Pada tanggal 12 Oktober 2025, ia bahkan menyebut akan terjadi “crash terbesar dalam sejarah dunia.” Menurutnya, mereka yang paling terpukul justru para penabung tradisional, yang menyimpan uang di bank tanpa mengembangkan aset produktif.

“Uang kertas sedang kehilangan nilai, mereka yang hanya menabung akan habis dimakan inflasi.” ujarnya dalam sebuah podcast, dikutip Financial Exprees.

Baca juga : IHSG Dibayangi Rilis Data PDB dan Review MSCI, Analis Rekomendasikan 6 Saham Ini

Ketakutan Baru, Strategi Lama

Di balik nada apokaliptik itu, Kiyosaki tetap menawarkan solusi yang konsisten ia gaungkan selama lebih dari dua dekade, yaitu kembali berpegangan pada aset nyata yang tahan krisis. 

Ia kembali menyebut empat aset yang menurutnya layak menjadi pelindung kekayaan: emas, perak, Bitcoin (BTC), dan Ethereum (ETH). Dalam pandangannya, emas dan perak telah terbukti sepanjang sejarah sebagai penyimpan nilai, sementara Bitcoin dan Ethereum berperan sebagai “emas digital” era modern, tempat berlindung ketika mata uang fiat melemah dan pasar keuangan bergejolak.

YANG PERLU DILAKUKAN. Teruskan teks di atas tentang ramalan krisis dan aset pilihan Kiyosaki, mulai dari sesudah kalimat terakhirnya.

DATA TERCATAT.
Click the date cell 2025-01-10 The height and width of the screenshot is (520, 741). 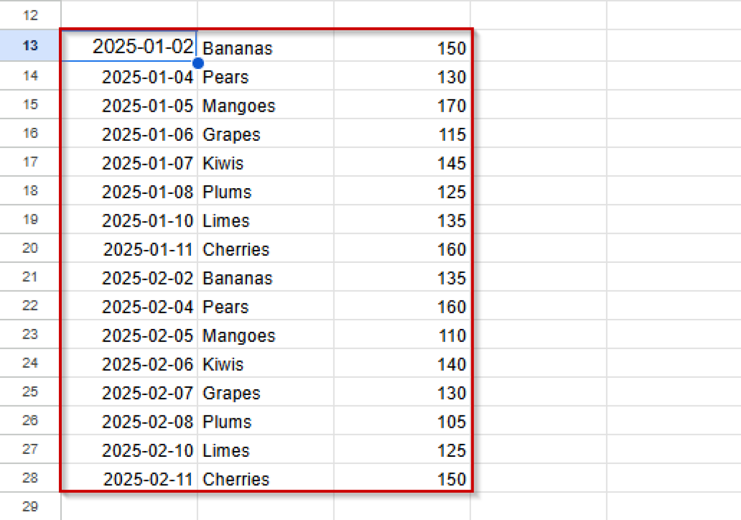coord(145,220)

JAWABAN LATIHAN.
Keempat aset ini ia sebut sebagai “life boat assets”, layaknya perahu penyelamat yang dapat membawa investor keluar dari badai ekonomi global.

Menariknya, dalam beberapa bulan terakhir, fokus Kiyosaki pada Ethereum semakin sering terdengar. Ketika ETH menyentuh kisaran US$ 4.000 pada akhir Oktober 2025, ia membandingkannya dengan Bitcoin saat masih di fase awal kebangkitan harga.

Pernyataan yang tidak hanya memunculkan optimisme, tetapi juga menghidupkan rasa “FOMO” di kalangan investor ritel. “Ethereum hari ini seperti melihat Bitcoin ketika masih dianggap mainan, banyak yang belum paham nilainya.” ujarnya dalam sebuah sesi wawancara.

Kiyosaki menilai ETH, bersama perak, memiliki nilai utilitas di dunia nyata, baik untuk industri maupun teknologi blockchain. “Belum dihargai sesuai potensinya,” katanya.

Dalam narasi Kiyosaki, akar masalah ekonomi global berasal dari ketergantungan pada utang, bank sentral yang “mencetak uang seenaknya”, dan gelembung di pasar saham serta obligasi. Ia memprediksi keduanya akan segera ambruk, mengimbangi sentimen ketakutan yang juga muncul di pasar global.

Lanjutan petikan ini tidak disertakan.